Дита на секунду приоткрывает глаза и видит эсэсовцев, что-то вынюхивающих в дальнем конце барака. Они даже приподнимают детские рисунки, пришпиленные к стенам самодельными кнопками – шипами колючей проволоки: проверяют, нет ли там чего-нибудь запрещенного. Никто не произносит ни слова, и шум рыскающих по всем углам охранников явственно слышится в огромном бараке – сыром, насквозь пропахшем плесенью. И страхом. Это и есть запах войны. Из того немногого, что хранит память Диты о детстве, всплывает запах мирного времени: мир для нее пахнет густым куриным супом, который варится на плите весь пятничный вечер.

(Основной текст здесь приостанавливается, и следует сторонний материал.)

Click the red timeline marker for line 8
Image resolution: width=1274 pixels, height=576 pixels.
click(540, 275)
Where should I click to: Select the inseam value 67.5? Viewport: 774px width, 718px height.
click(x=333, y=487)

И как же забыть вкус хорошо прожаренного барашка, яичной лапши, грецких орехов… Длинные школьные дни, а вечером – игры в классики или в прятки вместе с Маргит и другими одноклассницами, образы которых уже стерлись в ее памяти… И так было, пока все не пришло в полный упадок.

Перемены были не резкими, постепенными. Хотя, нужно признать, был и конкретный день, когда детство ее вдруг захлопнуло двери, закрылось, словно пещера Али Бабы, и Дита осталась похороненной под толстым слоем песка. Этот день она запомнила очень отчетливо. Даты не знает, но это случилось 15 марта 1939 года. В тот день Прага встретила рассвет с содроганием.

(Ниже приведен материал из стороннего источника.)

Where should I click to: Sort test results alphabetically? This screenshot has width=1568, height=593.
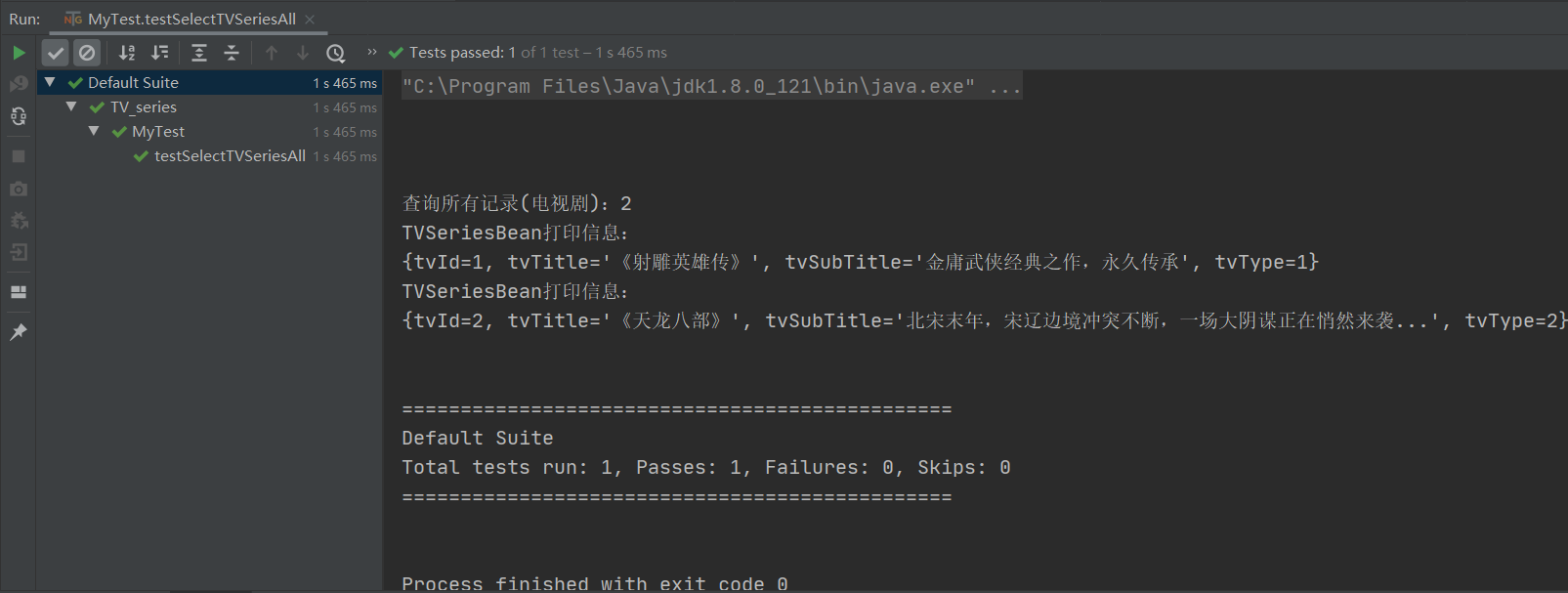pos(127,53)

Хрусталики на люстре в гостиной позвякивали, но Дита понимала, что это не из-за землетрясения, ведь никто никуда не бежал и не было никакого переполоха. Ее отец завтракал – пил свой чай и читал газету, стараясь изобразить на лице безразличие, словно ничего особенного не происходило.

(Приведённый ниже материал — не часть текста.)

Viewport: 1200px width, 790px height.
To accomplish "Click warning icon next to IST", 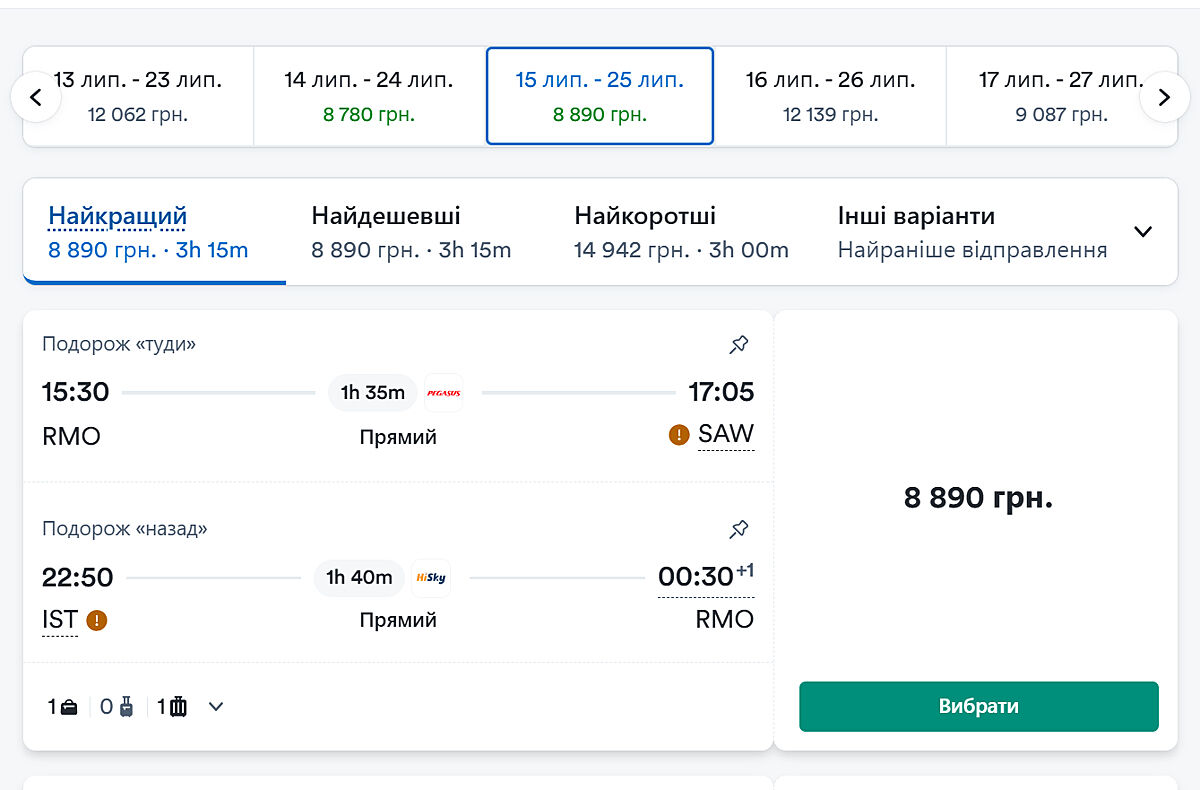I will pos(96,620).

Дита вышла из дома и отправилась в школу, куда ее, как всегда, повела мама, и тут город задрожал. Гул послышался, когда они свернули к площади Венсеслао, на подходе к которой земля вибрировала так сильно, что ступням стало щекотно. По мере того как они с мамой подходили ближе, глухой гул становился все громче, и Дита оказалась в высшей степени заинтригована этим странным феноменом. Дойдя до проспекта, они с мамой не смогли пересечь его: тротуары были забиты плотной толпой, и взгляды Диты и ее мамы уперлись в сплошную стену из облаченных в пальто спин, затылков и шляп.

Мама остановилась резко, как вкопанная. Лицо ее вдруг посуровело и сразу состарилось. Она взяла дочку за руку, чтобы пойти назад и попытаться обойти возникшее по пути в школу препятствие, но Дита не смогла сдержать любопытства: непременно нужно было выяснить, в чем тут дело. Одним рывком выдернула она свою руку из маминой. Поскольку девочка была невысокой и худенькой, ей никакого труда не составило прошмыгнуть сквозь толпу, запрудившую тротуар, и пробраться в первый ряд – как раз туда, где полицейские образовали живой кордон, переплетя руки.